Intrinsic kinetics of Fischer–Tropsch synthesis over an Fe–Cu–K catalyst

Abstract

A new method to obtain the intrinsic kinetics of Fischer–Tropsch (FT) synthesis over the Fe–Cu–K catalyst, which is sensitive to reaction temperature, has been developed. The initial activity of the fresh catalyst was depressed (passivated) under a pressure of 3.15 MPa and at a temperature of 573 K before measuring the kinetic data. The ‘lumping’(i.e. considering the reaction products in terms of six species; CH₄, CO₂, H₂O, C₂₊, C⁰₂₊ and C^OH₁₊) of chemical reactions was used to deal with kinetic models.
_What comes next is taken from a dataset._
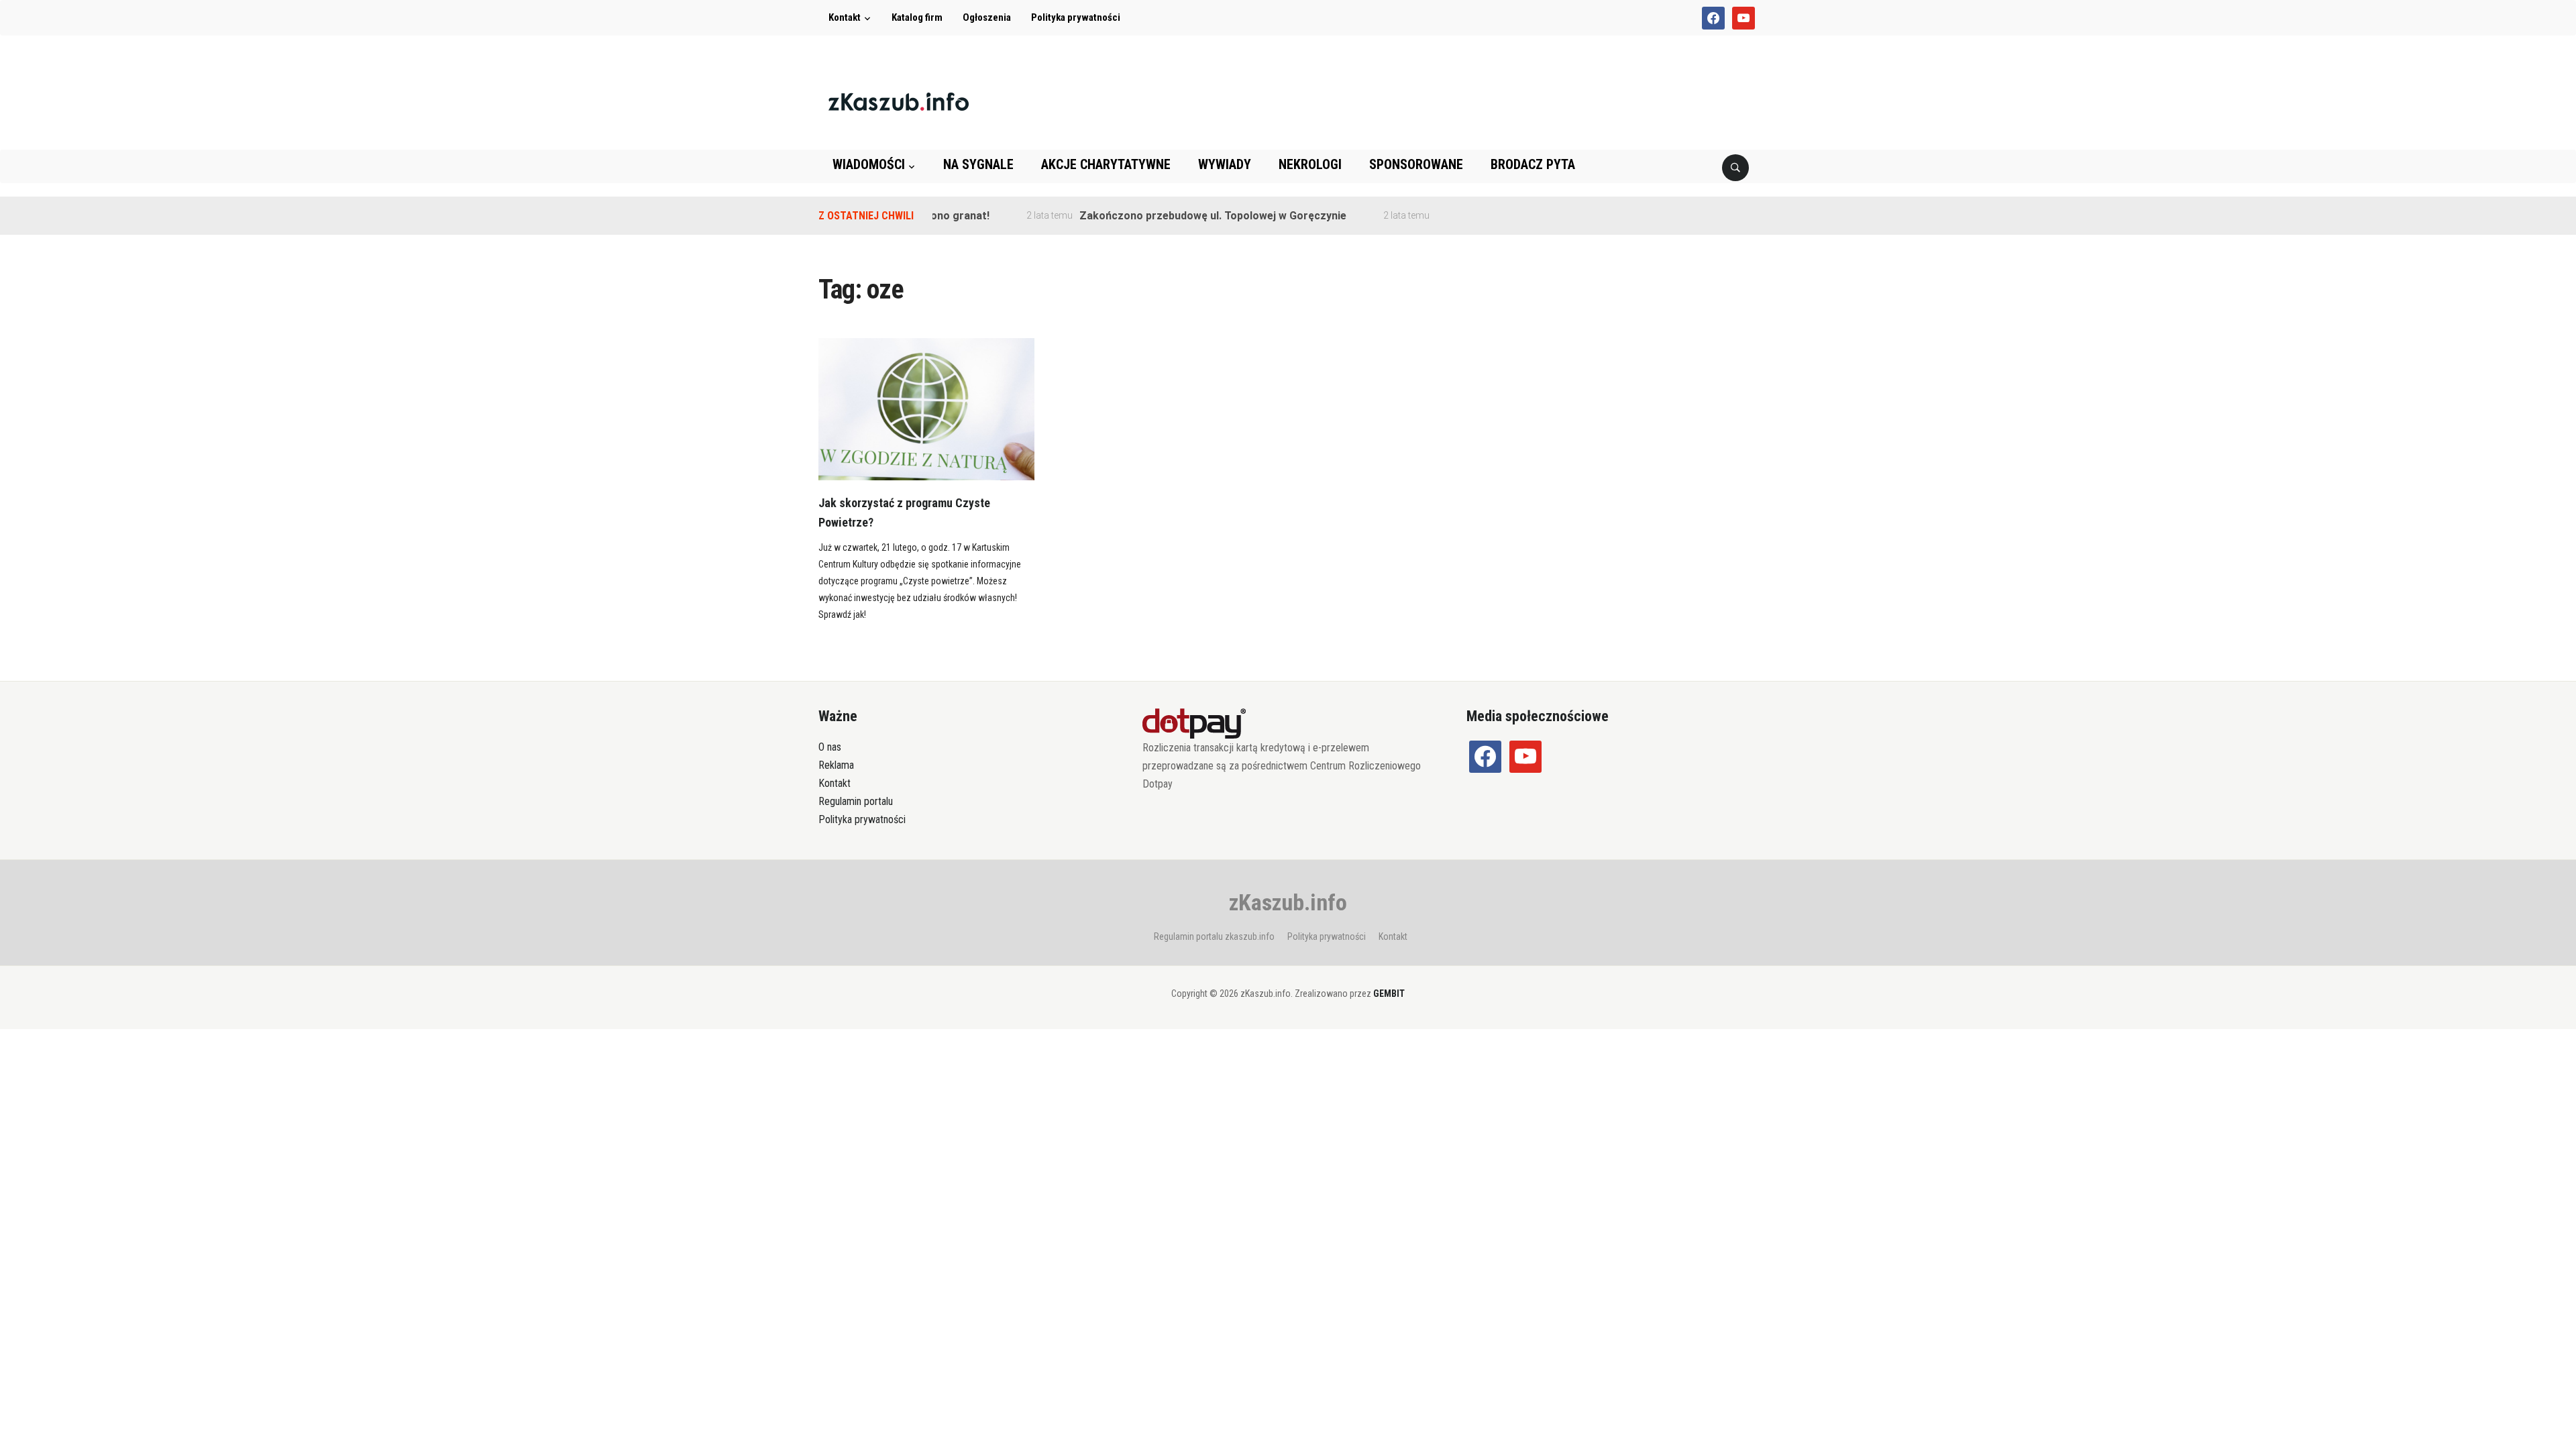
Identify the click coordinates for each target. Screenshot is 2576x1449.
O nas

On the basis of kinetic data for the fresh catalyst and the intrinsic kinetics for the passivated catalyst, the intrinsic kinetics over the Fe–Cu–K catalyst for the FT synthesis was proposed by regression of the pre-exponential factor, k₀ and the Arrhenius rate constant. The intrinsic kinetic model is in agreement with those obtained by enol theory. The intrinsic kinetic activation energy and enthalpy of adsorption are 66.52 kJ mol^–1 and –65.412 kJ mol^–1, respectively. The intrinsic kinetics indicates that the inhibition of the reaction by water is significant, but no inhibition by carbon dioxide was observed under the conditions investigated.